Submitted to: Meeting Abstract
Publication Type: Abstract Only
Publication Acceptance Date: 6/1/1997
Publication Date: N/A
Citation: N/A Interpretive Summary:
Technical Abstract: Forty-three prepubertal gilts underwent unilateral hysterectomy-ovariectomy to reduce uterine capacity to evaluate effects of rpST on fetal and placental growth. Gilts were artificially inseminated at first estrus and randomly assigned across three replicates to one of three treatments: Control (C): daily injections of 1 ml saline d 0-64 of gestation; Early (E): daily injections of 5 mg rpST in 1 ml of injectable water d 0-30; or Late (L): 5 mg rpST d 30-64. Gilts were bled via jugular venipuncture at d 0 and every 15 d thereafter. Gilts were hysterectomized on d 65 of gestation and fetal and placental measurements taken. A fetus was considered nonviable if the fetus was partially resorbed. Fetal variables were analyzed using a model which included effects of treatment, replicate, sex, and sex x treatment interaction with replicate x treatment or sow(treatment, replicate) identified as error terms. The model for maternal variables included effects of treatment and replicate with treatment x replication as the error term. Enhanced fetal weight (P<.06) and length (P<.01) were observed in the L treatment group.
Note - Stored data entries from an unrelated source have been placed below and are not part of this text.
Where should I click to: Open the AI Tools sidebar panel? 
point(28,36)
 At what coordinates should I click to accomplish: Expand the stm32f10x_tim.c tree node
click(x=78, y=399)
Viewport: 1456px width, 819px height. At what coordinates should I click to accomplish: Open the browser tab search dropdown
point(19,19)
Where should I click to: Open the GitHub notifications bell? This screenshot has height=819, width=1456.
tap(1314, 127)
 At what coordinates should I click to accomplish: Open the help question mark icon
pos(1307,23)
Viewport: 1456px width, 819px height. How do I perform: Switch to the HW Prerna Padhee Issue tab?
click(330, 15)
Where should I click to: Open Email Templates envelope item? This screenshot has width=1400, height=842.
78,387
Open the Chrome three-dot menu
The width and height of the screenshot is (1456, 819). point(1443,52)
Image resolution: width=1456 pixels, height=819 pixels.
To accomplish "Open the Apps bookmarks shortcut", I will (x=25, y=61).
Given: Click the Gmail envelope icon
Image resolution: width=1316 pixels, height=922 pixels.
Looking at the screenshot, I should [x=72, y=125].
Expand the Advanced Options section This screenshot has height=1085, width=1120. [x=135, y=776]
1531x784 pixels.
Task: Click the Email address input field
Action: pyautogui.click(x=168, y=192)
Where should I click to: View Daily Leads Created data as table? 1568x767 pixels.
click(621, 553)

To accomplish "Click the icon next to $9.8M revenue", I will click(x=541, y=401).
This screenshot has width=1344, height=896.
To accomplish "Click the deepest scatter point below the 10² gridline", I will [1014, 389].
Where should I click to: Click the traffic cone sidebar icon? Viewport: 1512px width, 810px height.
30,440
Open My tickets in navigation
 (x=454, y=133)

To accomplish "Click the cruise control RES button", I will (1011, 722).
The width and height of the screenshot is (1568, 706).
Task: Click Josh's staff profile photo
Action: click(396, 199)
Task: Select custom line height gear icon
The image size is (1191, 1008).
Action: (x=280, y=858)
There was no effect of treatment on ovulation rate, conceptus survival (# viable/# corpora lutea), or sow weight at d 65 of gestation. However, there was a replicate x treatment interaction (P<.03) due to poor survivability across all treatments in Replicate 2. There was a beneficial effect of L rpST treatment on fetal development in two of the three replicates. Early rpST treatment did not appear to result in this beneficial effect. Treatment with rpST increased (P<.0001) maternal plasma IGF-1 concentrations. These results suggest there may be an effect of L rpST treatment on fetal and placental growth under crowded uterine conditions.